▶ **Work item**
In the news report on the killing of Keisha Jenkins, how many shots did one of the men fire into her back?

▶ **Extract to read**
────

Police hunt suspects after trans woman is beaten and shot dead
Police are seeking answers after trans woman Keisha Jenkins was shot and killed yesterday.
22-year-old Ms Jenkins was shot and killed at around in the early hours of Tuesday (October 6) after she was dropped off by an unknown driver.
After leaving the vehicle, Ms Jenkins was approached and attacked by a group of around five men who beat her to the ground.
One of the men then fired two shots into her back, before the group fled the scene.
She was taken to hospital but was later declared dead.
However, police say that there is still not enough evidence to declare the killing a hate crime.
They say it is too early to say whether Jenkins was attacked because she was trans or whether there was another motive involved.
“We’ll talk to more people, and then we’ll get to the bottom of it,” Philadelphia Police Captain James Clark told CBS Philly.
“When the autopsy results come back, different things, and we’ll put everything together and then from that we’ll see if it’s classified as a hate crime or not.”
Police are seeking the public’s help in trying to identify Jenkins’ attackers – plus the man who shot and killed her.
They also want to identify the driver of the car that dropped her off.
Police are seeking the public’s help in trying to identify Jenkins’ attackers – plus the man who shot and killed her.
They also want to identify the driver of the car that dropped her off.
Ms Jenkins is the twentieth trans woman to have been murdered in the United States this year alone – sixteen of whom were trans women of colour – leading activists to describe the the situation as “an epidemic of anti-trans violence”.
“We in the transgender community right now are reeling,” actress Laverne Cox said.
Voicing her concern over the growing number of trans related crimes, she declared: “It really is a state of emergency.
“Your life should not be in danger simply for being who you are,” she added.
President Barack Obama has promised to put race-related murders and hate crimes at the forefront of his agenda, after being urged to investigate the worrying increase in trans-related killings.

────

▶ **Source information**
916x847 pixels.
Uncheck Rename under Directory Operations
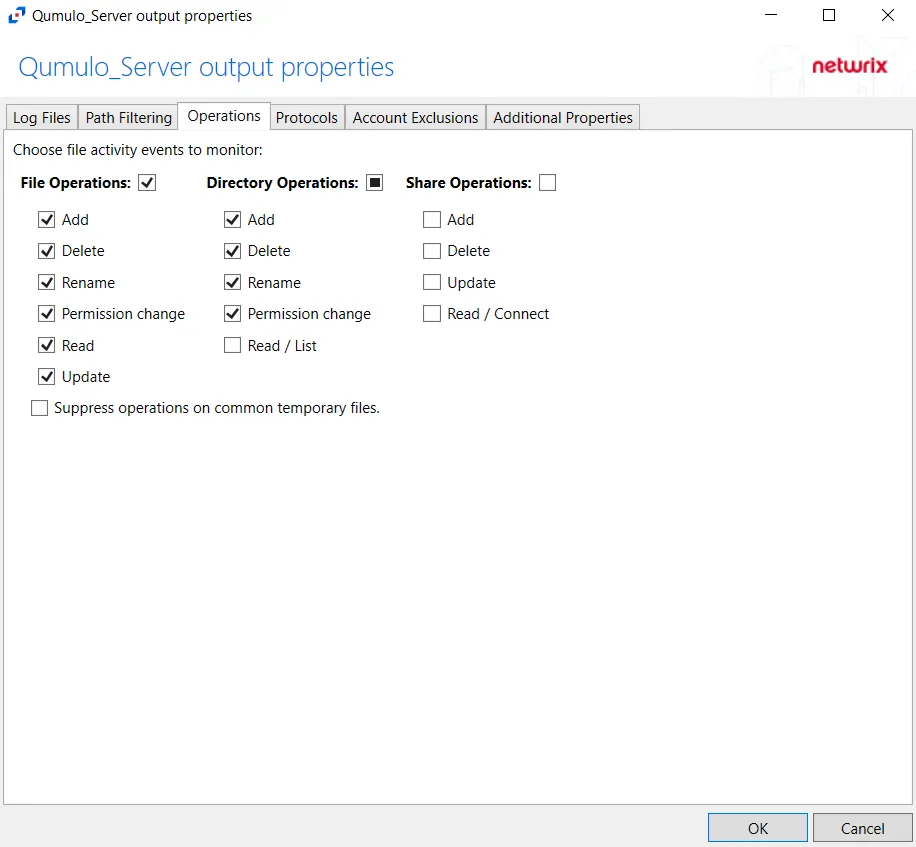click(x=233, y=283)
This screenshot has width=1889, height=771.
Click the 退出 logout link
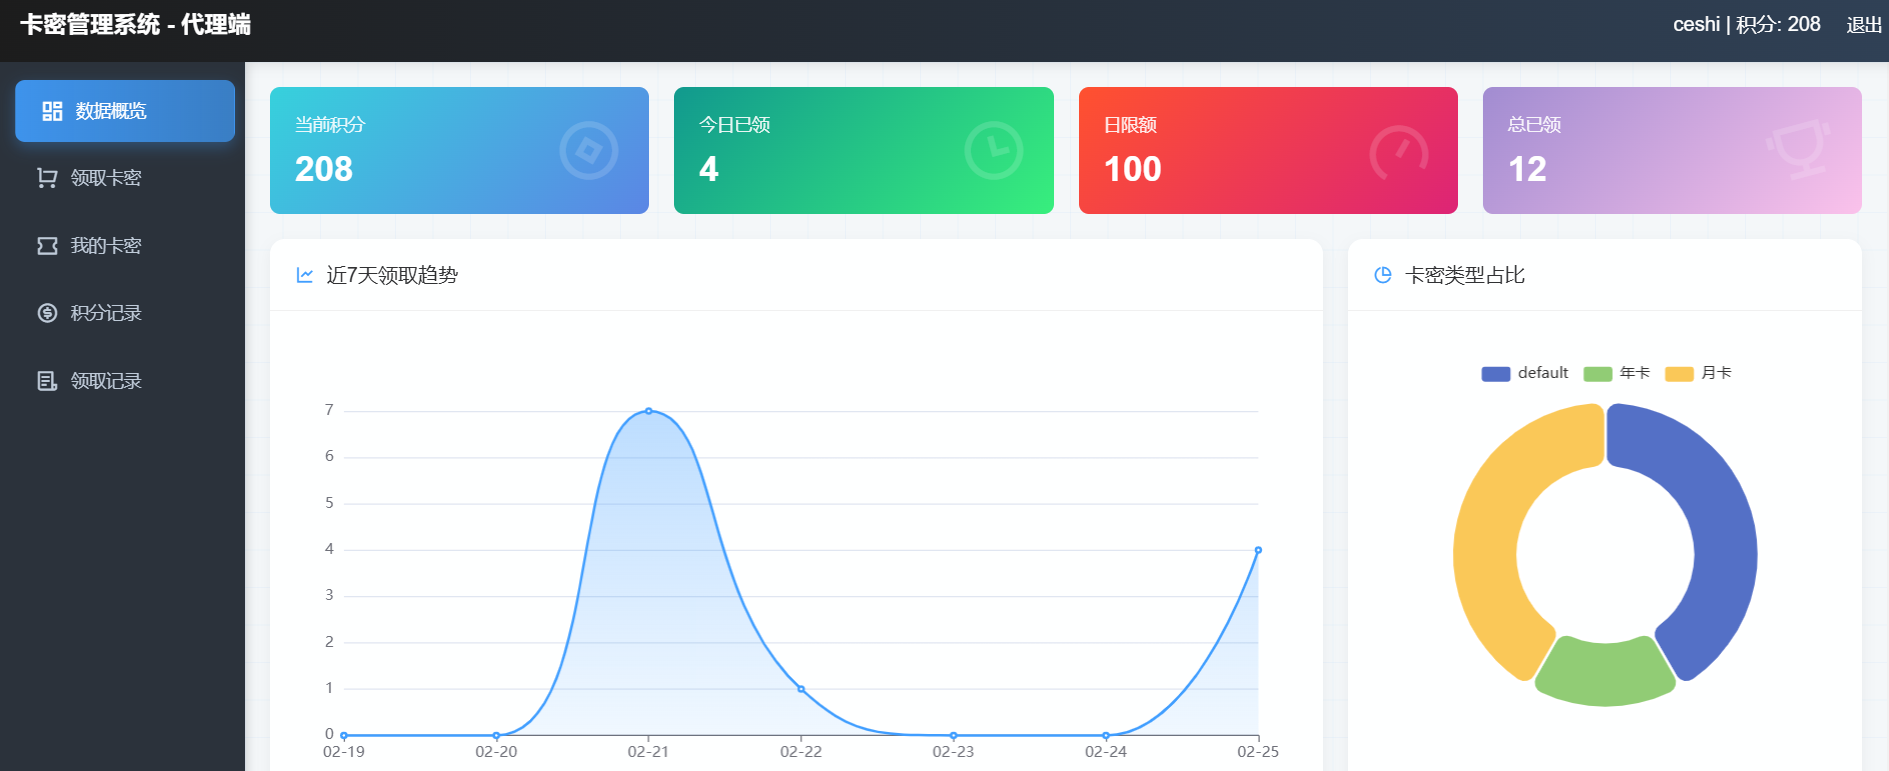(1863, 25)
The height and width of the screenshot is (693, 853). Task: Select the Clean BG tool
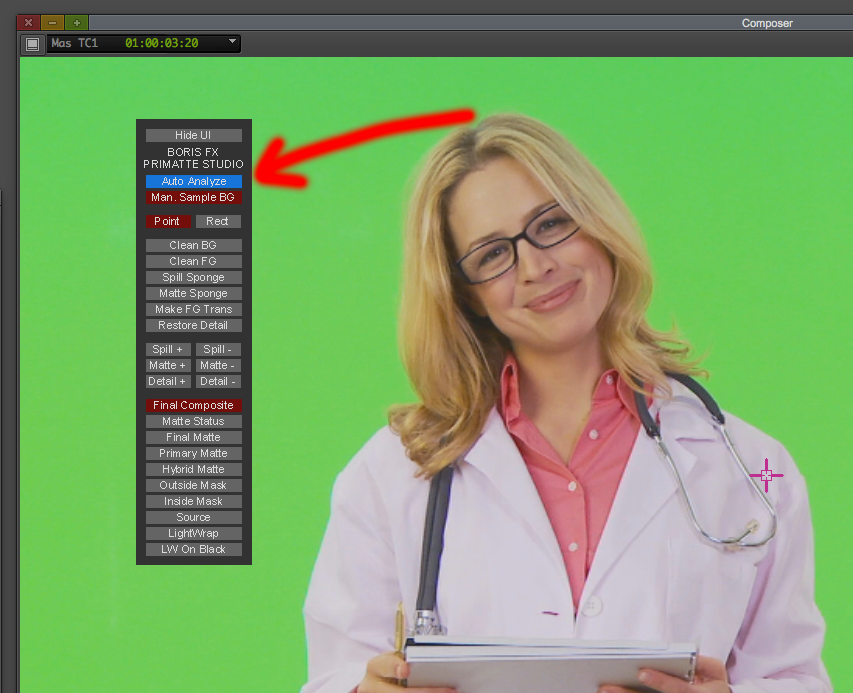[193, 245]
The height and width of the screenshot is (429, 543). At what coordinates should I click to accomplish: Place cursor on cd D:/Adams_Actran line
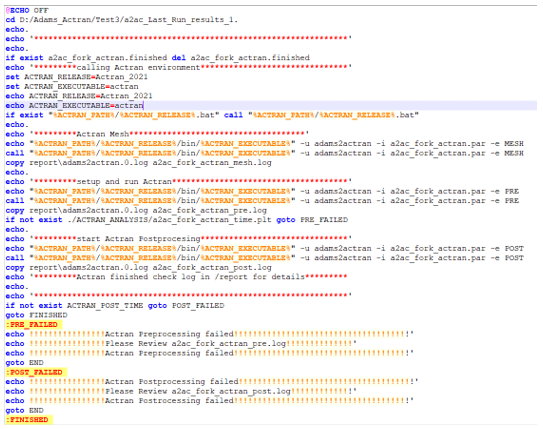pyautogui.click(x=122, y=20)
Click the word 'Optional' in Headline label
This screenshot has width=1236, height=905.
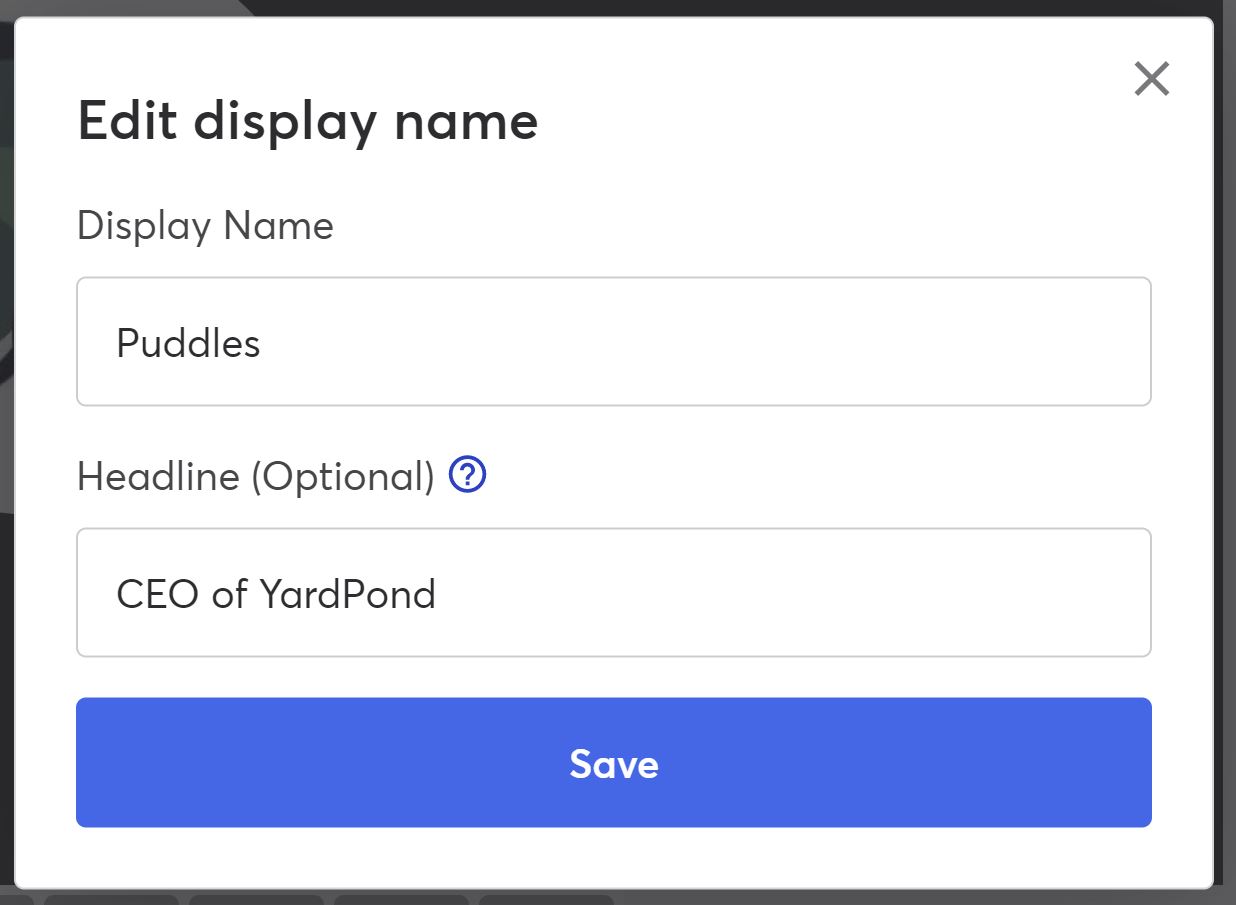click(341, 477)
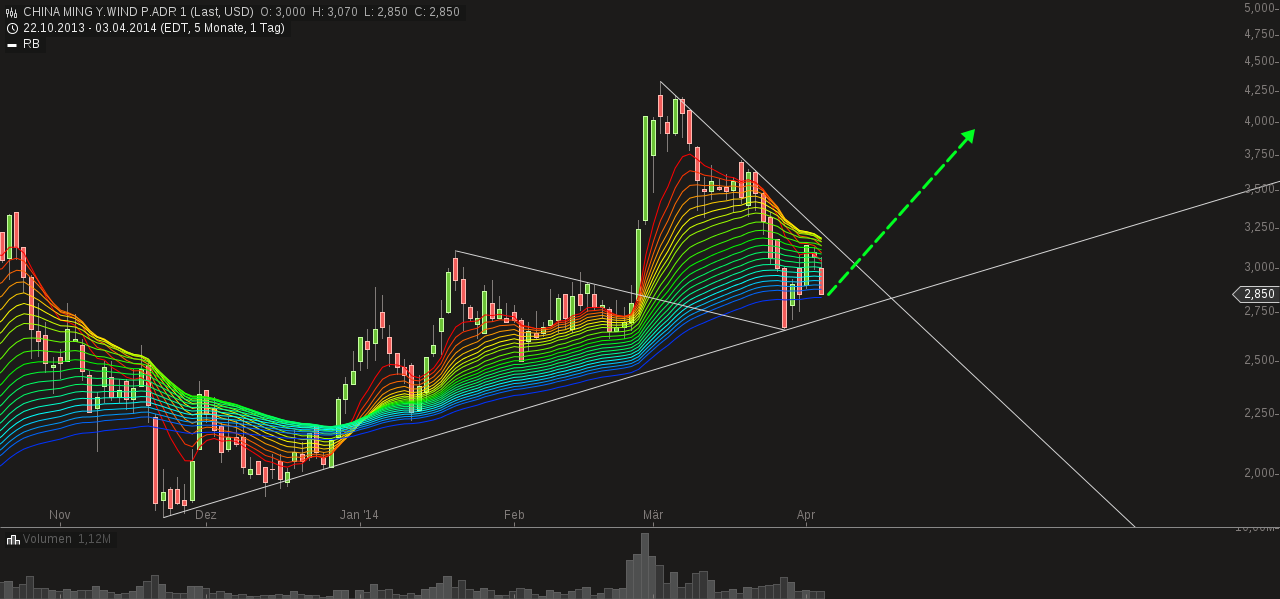Click the candlestick chart icon before the instrument name
The height and width of the screenshot is (599, 1280).
(x=12, y=12)
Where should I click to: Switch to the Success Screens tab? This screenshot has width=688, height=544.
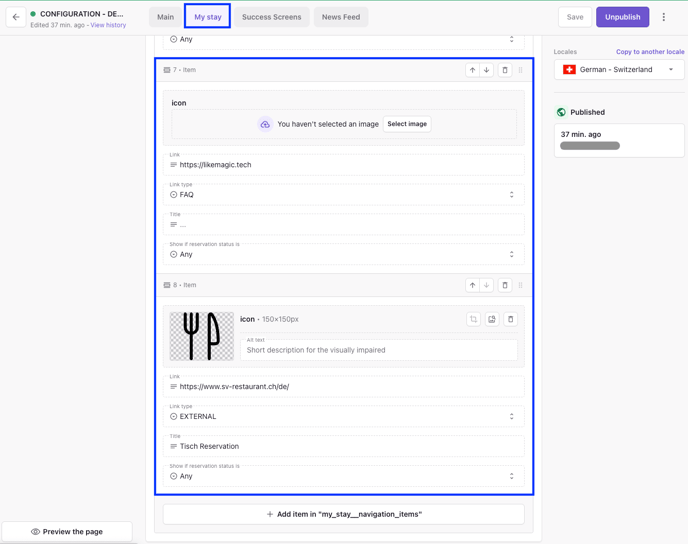[x=272, y=17]
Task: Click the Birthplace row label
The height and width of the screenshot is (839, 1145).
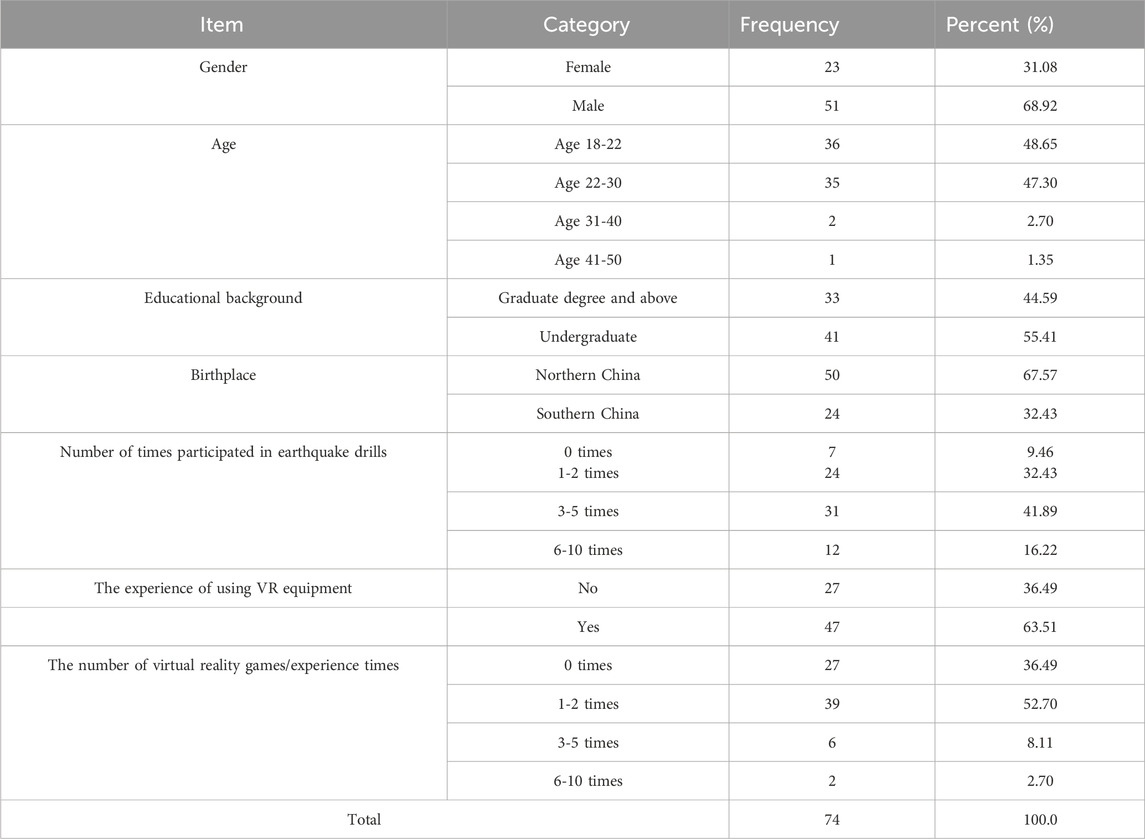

────

▶ **Written response**
Two shots.